My internship working on single cell RNA data and creating networks to find genes that are expressed differently in e.g. healthy and diseased cells.
Create a workflow to go from scRNA data to gene interaction networks that represent the interactions that are highly different in e.g. healthy and diseased cells (two different trajectories as a result of pseudotime analysis). After that verify the results by computing the correlation between the gene expression. Perfom a test for permutation p-value.
For this project I used different datasets from scanpy (https://scanpy.readthedocs.io/en/latest/index.html).
Basic preprocessing of the sc-RNA data. Visualized the data and doing pseudotime analysis. Marked the two different trajectories and sorted the cells either to trajectory A or trajectory B. To try to understand what happens along those trajectories they are splitted into windows so that a cell belongs to one trajectory and one window. Then infer the adjacencies of the genes to each other for each window and create regulons that represent the interactions. Therefore grnboost from pyScenic (https://pyscenic.readthedocs.io/en/latest/) is used. Most of the steps here are taken from the scanpy tutorial "Preprocessing and clustering 3k PBMCs" (https://scanpy-tutorials.readthedocs.io/en/latest/pbmc3k.html).
From the weights of each transcription factor gene interaction the absolute value of the difference between trajectory A and trajectory B is taken.
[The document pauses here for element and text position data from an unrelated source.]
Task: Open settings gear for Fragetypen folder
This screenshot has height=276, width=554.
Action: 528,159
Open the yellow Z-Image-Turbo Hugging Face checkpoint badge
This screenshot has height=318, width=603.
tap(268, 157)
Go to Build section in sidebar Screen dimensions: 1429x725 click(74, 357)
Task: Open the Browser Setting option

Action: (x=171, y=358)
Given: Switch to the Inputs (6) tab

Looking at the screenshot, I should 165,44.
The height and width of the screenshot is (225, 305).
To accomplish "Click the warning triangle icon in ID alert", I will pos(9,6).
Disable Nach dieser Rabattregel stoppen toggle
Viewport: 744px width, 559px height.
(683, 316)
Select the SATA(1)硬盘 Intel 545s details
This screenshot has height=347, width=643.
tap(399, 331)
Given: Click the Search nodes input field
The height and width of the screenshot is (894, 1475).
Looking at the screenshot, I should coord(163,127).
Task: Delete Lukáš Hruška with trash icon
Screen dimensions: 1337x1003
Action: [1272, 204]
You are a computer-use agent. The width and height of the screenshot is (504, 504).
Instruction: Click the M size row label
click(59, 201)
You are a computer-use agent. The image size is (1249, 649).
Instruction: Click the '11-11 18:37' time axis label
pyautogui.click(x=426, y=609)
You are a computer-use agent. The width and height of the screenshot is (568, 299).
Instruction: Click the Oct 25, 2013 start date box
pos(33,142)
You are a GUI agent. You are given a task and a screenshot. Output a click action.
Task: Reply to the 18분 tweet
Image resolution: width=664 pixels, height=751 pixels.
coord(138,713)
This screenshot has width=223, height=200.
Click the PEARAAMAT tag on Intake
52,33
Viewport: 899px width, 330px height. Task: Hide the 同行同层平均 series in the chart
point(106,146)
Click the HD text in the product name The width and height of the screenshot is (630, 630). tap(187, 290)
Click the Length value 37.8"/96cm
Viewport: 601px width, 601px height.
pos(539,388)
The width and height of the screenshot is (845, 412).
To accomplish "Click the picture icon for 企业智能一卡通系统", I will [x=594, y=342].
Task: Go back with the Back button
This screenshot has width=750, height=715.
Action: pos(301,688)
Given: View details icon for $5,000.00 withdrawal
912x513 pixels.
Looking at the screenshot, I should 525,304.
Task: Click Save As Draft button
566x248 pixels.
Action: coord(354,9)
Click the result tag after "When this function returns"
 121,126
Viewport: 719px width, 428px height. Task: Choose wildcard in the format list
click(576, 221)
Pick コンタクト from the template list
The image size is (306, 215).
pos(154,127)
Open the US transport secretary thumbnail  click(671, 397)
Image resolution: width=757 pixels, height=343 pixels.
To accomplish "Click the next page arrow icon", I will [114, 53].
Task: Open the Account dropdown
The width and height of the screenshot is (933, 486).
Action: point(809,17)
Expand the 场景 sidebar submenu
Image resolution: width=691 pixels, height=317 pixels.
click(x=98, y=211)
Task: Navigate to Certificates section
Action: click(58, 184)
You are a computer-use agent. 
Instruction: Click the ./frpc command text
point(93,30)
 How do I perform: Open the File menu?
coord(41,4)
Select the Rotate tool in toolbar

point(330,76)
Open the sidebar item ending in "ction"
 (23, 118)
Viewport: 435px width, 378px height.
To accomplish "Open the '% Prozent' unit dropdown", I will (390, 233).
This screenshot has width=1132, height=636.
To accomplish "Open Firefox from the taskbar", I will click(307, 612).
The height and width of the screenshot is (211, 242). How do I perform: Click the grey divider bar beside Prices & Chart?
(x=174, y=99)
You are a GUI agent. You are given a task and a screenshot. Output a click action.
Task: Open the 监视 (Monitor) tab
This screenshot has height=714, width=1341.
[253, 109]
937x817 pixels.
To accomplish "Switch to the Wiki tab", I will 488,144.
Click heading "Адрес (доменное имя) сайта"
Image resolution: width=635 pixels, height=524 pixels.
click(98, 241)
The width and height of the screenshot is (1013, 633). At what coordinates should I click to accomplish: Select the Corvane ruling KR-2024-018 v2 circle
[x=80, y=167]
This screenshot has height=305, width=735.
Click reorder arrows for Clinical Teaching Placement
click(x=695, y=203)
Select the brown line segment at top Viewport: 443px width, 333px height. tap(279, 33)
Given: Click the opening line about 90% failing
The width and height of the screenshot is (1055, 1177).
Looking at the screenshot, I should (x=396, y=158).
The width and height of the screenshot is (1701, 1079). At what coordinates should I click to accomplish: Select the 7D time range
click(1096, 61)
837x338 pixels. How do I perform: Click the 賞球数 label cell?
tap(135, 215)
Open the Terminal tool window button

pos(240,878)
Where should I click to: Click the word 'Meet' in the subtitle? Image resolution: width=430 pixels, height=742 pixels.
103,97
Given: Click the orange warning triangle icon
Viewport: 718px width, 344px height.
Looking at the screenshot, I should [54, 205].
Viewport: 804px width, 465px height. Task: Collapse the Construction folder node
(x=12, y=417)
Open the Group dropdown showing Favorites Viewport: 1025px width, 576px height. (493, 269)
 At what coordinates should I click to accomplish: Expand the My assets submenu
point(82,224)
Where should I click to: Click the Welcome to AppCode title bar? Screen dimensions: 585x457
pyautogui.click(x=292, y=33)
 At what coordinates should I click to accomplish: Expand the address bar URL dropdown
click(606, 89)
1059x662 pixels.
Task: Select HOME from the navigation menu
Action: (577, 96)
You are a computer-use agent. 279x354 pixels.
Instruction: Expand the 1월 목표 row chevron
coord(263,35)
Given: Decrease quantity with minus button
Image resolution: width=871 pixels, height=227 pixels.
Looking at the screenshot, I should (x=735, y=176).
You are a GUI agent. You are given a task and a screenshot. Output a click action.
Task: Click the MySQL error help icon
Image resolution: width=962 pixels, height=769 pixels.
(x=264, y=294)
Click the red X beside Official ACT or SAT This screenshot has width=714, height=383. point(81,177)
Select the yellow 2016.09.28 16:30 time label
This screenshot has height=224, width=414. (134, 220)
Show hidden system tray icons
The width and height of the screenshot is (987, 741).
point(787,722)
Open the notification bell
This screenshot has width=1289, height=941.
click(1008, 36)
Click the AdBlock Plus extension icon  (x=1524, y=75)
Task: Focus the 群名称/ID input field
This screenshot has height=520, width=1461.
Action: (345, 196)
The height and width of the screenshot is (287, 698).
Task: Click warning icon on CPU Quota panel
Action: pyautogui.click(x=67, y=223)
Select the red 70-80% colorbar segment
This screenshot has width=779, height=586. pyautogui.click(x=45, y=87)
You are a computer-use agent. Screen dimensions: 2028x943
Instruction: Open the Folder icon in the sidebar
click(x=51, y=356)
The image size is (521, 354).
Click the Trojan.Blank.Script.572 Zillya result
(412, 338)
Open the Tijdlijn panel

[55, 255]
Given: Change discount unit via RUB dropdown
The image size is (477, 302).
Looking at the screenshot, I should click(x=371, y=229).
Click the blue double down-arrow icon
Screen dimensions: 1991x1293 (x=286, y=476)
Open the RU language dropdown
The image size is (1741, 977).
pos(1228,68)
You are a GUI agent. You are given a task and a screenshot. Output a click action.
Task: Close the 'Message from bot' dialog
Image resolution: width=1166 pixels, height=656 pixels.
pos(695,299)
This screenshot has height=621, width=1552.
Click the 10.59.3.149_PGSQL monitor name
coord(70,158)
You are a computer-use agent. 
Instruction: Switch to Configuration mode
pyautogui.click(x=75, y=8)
So if a tf-gene interaction has a high difference between A and B this results in an high absolute value. Those values are stored in a matrix for each window.
This script takes the matrices with the absolute values and creates a network for each window where the tf-gene interactions with the highes values are shown. So these networks show those interactions that vary the most between the two trajectories.
Here all the window networks are combined so that it results in one large network where the interactions with the largest differences between the two trajectories for each window are combined. Some of the genes are significant in more than one window.
Compute the correlation between two vectors of the expression matrix and compute the absolute value between them. Then do this for each pair in a window and after that for each pair in each window. To make sure to use a useful correlation method I tested two different methods to decide which one to use in the end. I decided to go with pearsons correlation coefficient.
After that I tried to evaluate significance of correlation results with permutation test for p-value. Therefore the expression matrices were randomized and the correlation is for each tf-gene pair computed. Then it can be evaluated how significant the computed correlation the real expression of tf and gene is. For example if the correlation is very high for the real expression the random matrices would not reach a similar correlation value so no value is higher as the real correlation which means it is significant.
I had and still have a lot of problems with efficiency because computing the correlation for each tf-gene pair for a lot of randomized matrices takes a lot. With multiprocessing the needed time got less but still it is not satisfying.
I learned a lot especially how to deal with single cell RNA data but also get to know a lot tools during this internship. There is much to improve on this project especially with the confimation of correctness of my workflow and the speed for the correlation computation. Still I had fun trying out different methods and experimenting with various packages and tools. Thanks to my supervisor for helping me through this and being so kind and patient with me!